As the primary care givers to patients, it is important that the nursing staff have opportunities to care for and restore themselves so that they can continue to provide excellent patient care. The culture of nursing traditionally has been to put the patient before self; however, this does not mean that nursing self-care is not important. In fact, nurses actually have a professional obligation to care for themselves. According to the ANA Code of Ethics (2015), Provision 5: “The nurse owes the same duties to self as to others, including the responsibility to promote health and safety, preserve wholeness of character and integrity, maintain competence, and continue personal and professional growth” (p.19).
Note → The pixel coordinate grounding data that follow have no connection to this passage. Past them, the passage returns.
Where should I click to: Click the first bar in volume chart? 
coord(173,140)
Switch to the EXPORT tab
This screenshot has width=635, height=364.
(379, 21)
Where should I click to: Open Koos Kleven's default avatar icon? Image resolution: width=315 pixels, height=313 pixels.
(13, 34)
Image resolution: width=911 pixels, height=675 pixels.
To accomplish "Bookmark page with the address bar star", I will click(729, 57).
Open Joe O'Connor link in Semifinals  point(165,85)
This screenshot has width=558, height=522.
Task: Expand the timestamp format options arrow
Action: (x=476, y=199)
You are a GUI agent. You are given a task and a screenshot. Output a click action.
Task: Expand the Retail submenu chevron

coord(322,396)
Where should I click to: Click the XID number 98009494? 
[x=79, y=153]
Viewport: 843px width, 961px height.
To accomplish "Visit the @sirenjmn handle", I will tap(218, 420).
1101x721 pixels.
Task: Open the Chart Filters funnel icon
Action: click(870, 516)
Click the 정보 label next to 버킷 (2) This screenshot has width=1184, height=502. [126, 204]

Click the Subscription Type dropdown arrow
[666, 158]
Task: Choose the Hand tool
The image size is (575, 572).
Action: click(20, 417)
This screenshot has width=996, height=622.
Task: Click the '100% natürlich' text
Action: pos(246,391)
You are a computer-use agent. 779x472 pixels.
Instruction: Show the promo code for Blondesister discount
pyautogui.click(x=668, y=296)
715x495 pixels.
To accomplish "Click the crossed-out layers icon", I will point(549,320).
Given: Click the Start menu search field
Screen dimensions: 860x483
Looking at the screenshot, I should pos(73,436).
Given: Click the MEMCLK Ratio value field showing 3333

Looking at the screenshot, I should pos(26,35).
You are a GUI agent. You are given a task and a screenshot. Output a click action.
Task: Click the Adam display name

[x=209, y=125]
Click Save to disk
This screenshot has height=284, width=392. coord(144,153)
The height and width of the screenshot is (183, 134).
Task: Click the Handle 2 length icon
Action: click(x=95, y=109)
The idea of nursing self-care is also congruent with Jean Watson’s Theory of Human Caring. Several of the Caritas Processes and Caritas Consciousness Behaviors identified by the theory are supportive of nursing self-care and restorative practices (Watson Caring Science Institute, 2010; Watson Caring Science Institute, 2017).
Because of the large number of nurses that health care facilities employ, nurse retention and nurse satisfaction are important for facilities’ fiscal integrity. This is because each nurse that leaves a facility costs between $10,000 and $88,000 to replace (Li & Jones, 2013). Also, patient satisfaction scores are positively correlated to nursing satisfaction scores (McNicholas et al., 2017) and these scores are now incorporated into facilities’ reimbursements for services (Moore & Dienemann, 2014). Therefore, any dissatisfied nurses, if they remain or if they leave, have the potential to harm a facility’s fiscal integrity.
In an attempt to address nursing stress and satisfaction, in addition to creating a healthier work environment, a medical center in the Midwest formed a multidisciplinary Nursing Restoration Committee. The primary outcome of this committee was the development of a nursing restoration space. This poster will review the process of developing such a space and its outcome measures, which are still being evaluated.